On Monday, March 6, 2012 08:00 UTC we issued an update to the platform. This update was meant to take orphaned reports (reports that are in the system, but cannot be viewed because they have no category) and allocate them to a new category, created specifically for orphaned reports. Unfortunately, this update had a bug that was not caught in the testing done prior to application. On some deployments, orphaned reports were mixed with reports in another category and subsequently, all reports in that category were marked as unapproved (made so only administrators could see them).
After troubleshooting the issue, we determined that we needed to restore the database to our last known good configuration. Unfortunately the regular database snapshot was on a 24-hour schedule. The last available snapshot was almost 24 hours prior to the change. After weighing our options, we determined that the best path was to restore from the database backup rather than having Crowdmaps with wrongly allocated reports for 24 hours. Without doing this, reports would have been miscategorized and hidden from public view. We had no way to determine which reports were public and which were private. By restoring from the backup, we eliminated the possibility of exposing information on deployments that weren’t meant to be public.
The process would be two steps: take a database snapshot of the current state (with the orphan report issue.) then restore to the older backup with the most accurate data. All Crowdmap deployments would be restored to active data as of Monday, March 5 02:30 UTC. This ensured that no active data will be corrupted. We anticipated that the restore might have some data missing. With the snapshot of the most current data, we planned to run a comparison of the deployment data sets once the restore was complete.

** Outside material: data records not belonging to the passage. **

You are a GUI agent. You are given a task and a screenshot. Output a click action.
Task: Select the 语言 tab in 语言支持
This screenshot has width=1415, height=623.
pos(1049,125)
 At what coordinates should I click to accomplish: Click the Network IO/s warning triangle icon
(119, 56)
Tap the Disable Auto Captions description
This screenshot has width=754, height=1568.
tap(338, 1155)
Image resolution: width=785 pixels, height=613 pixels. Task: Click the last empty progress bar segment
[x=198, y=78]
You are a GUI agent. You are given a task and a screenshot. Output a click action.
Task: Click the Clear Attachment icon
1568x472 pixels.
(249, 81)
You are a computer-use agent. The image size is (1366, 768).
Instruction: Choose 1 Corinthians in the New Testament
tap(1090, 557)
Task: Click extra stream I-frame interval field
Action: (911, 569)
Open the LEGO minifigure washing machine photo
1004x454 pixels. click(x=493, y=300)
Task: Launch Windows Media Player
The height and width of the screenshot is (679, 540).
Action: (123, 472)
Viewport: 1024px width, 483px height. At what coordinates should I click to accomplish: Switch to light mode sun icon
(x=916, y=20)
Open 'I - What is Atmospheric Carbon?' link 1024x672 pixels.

The database restoration process took much longer than we anticipated. We escalated with our hosting provider. On the morning of March 7, 2012 10:00 UTC, our hosting provider offered us two alternative courses of action for the restore. We selected the Bare Metal Restore. Or, at least we thought we had. The database restoration took most of March 7th UTC. Once we ascertained that the restore was going slower than expected, we escalated again. On the morning of March 8th UTC, we were advised that the restore actually simply followed the previous restore path. This was corrected by our provider. Within 4 hours, we were back online and began testing.
Crowdmap Services were Offline from the morning of March 6 - 8, 2012 for 44 hours.
Lessons Learned and Changes
Crowdmap customers deserve uptime. We were already working on a redundancy and scalability project for the Crowdmap service and this downtime has made this project our sole effort on the Crowdmap team. Everything is changing from how we deploy new code and database changes to the architecture of the databases themselves. The timeline has been set for April. We will be announcing a maintenance window for that change closer to the date. This change will include an improved backup plan so we will reduce the possibility of major outages like this from occurring again.
We’re working on a more rigorous quality assurance program for changes. We will add simulation plans to test our responses for emergencies. And lastly, we will be creating a deployer alerting email list. You can opt in to receive notifications for outages or important updates.
Some of these changes will take time but we want to let you know that we are committed to meeting the lessons we’ve learned with action. Thank you to each of our deployers and community members for their support and patience.